Racconti di sport

Per sempre 11.

70 anni ben portati per il SuperDino del basket nazionale.

Roma, 18 gennaio 2020. Nello sport spesso la leggenda di un Campione è identificata anche col numero della maglia indossata nell’arco della carriera; nel calcio italiano l’11 è sinonimo di Gigi Riva, il 10 è Gianni Rivera, nel mondo Pelè o Maradona. Per il basket nazionale il numero 11 ha un solo nome e cognome: Dino Meneghin.

Undici per sempre per il Dino nazionale, relativamente alla pallacanestro, da Alano di Piave in provincia di Belluno che oggi taglia il traguardo delle 70 primavere.

Presidente onorario della Federbasket, 204 centimetri d’altezza, ruolo pivot, Meneghin è stato un mito per il suo sport e per due bandiere. Varese prima e i nemici storici di Milano poi. Lo scorso 19 novembre, durante l’intervallo della gara col Maccabi Tel Aviv, hanno ritirato la sua maglia, quella dell’Olimpia Milano, che rimarrà appesa per sempre al soffitto del Forum. Il massimo riconoscimento a cui possa aspirare un ex atleta.

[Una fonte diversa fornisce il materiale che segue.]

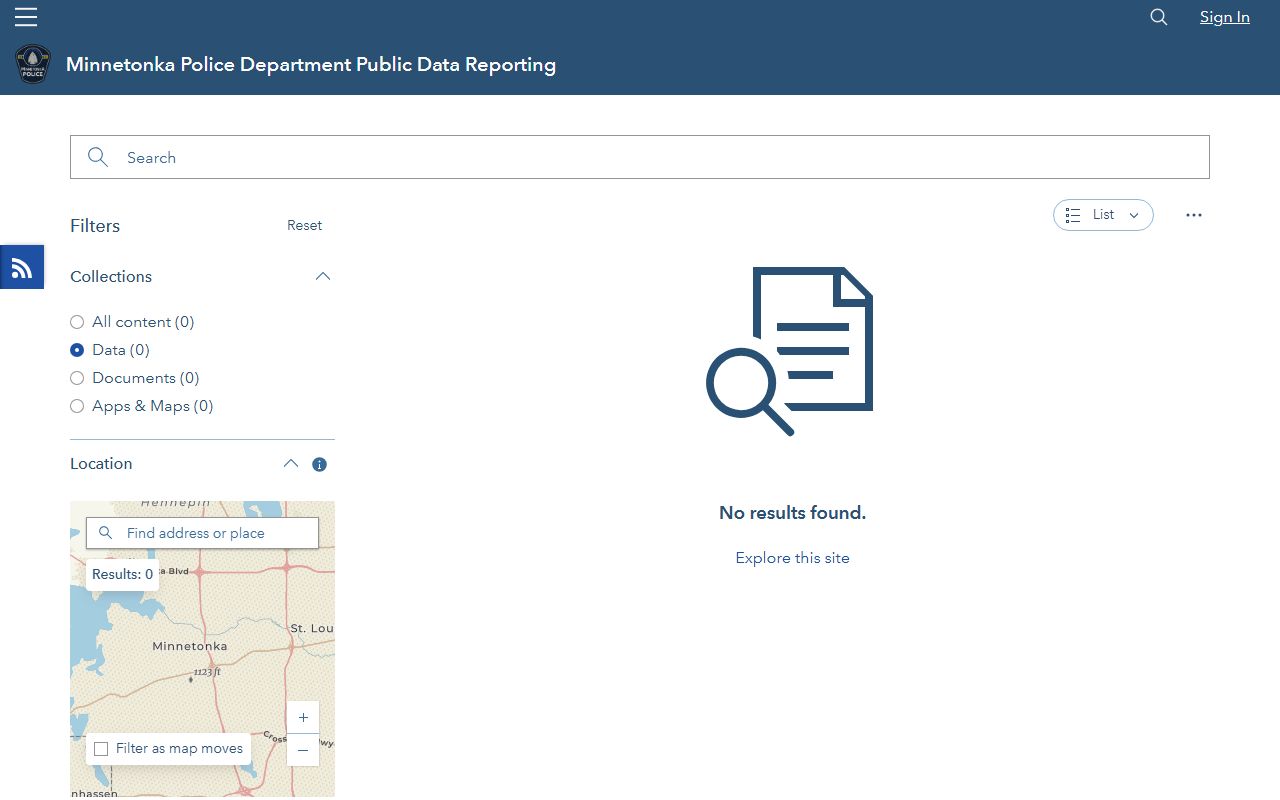Open the hamburger navigation menu

(26, 17)
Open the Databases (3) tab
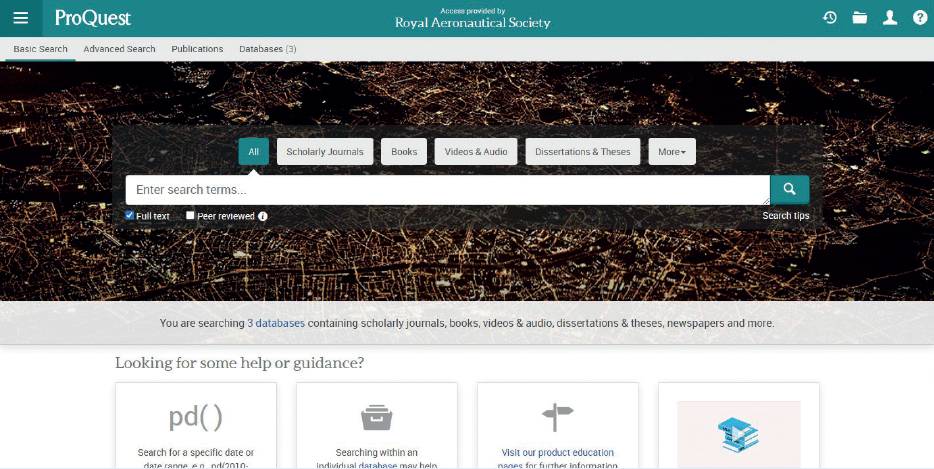 pyautogui.click(x=267, y=49)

Un gigante che ha battagliato facendo sentire i suoi gomiti sempre in prima linea quando il gioco si faceva duro, ma sempre con la massima lealtà. Dal 1966 al 1981 protagonista a Varese poi a 31 anni, in un’epoca in cui un atleta veniva considerato vecchio, il clamoroso trasferimento a Milano per una seconda giovinezza fino al 1994 con un intermezzo di tre anni a Trieste. Un palmares pazzesco, tra i tanti, fatto di 12 Scudetti, 7 Coppe Campioni, 4 Intercontinentali e poi un’altrettanto grande carriera in Nazionale culminata con l’argento all’Olimpiade di Mosca nel 1980 e l’oro nell’Europeo di Francia nel 1983.

Giocatore granitico sul parquet, gentiluomo affabile nel privato, padre di Andrea campione europeo nel 1999 in maglia azzurra anche lui in terra di Francia, Meneghin è stato il primo italiano ad esser scelto dalla NBA nel 1970 senza però averci mai giocato e fa parte della FIBA Hall of Fame. Scelse Milano, dopo i quindici anni pieni di gloria di Varese, perchè voleva sopportare una pressione sempre più forte che solo una piazza tale poteva garantire, dove arrivare secondo equivaleva ad un fallimento.

Un mito vivente del basket italiano e non solo, eletto nel 1991 come il più grande giocatore europeo di tutti i tempi, uno che è stato grande solo e semplicemente perchè ha fatto la cosa che più gli piaceva: giocare a basket.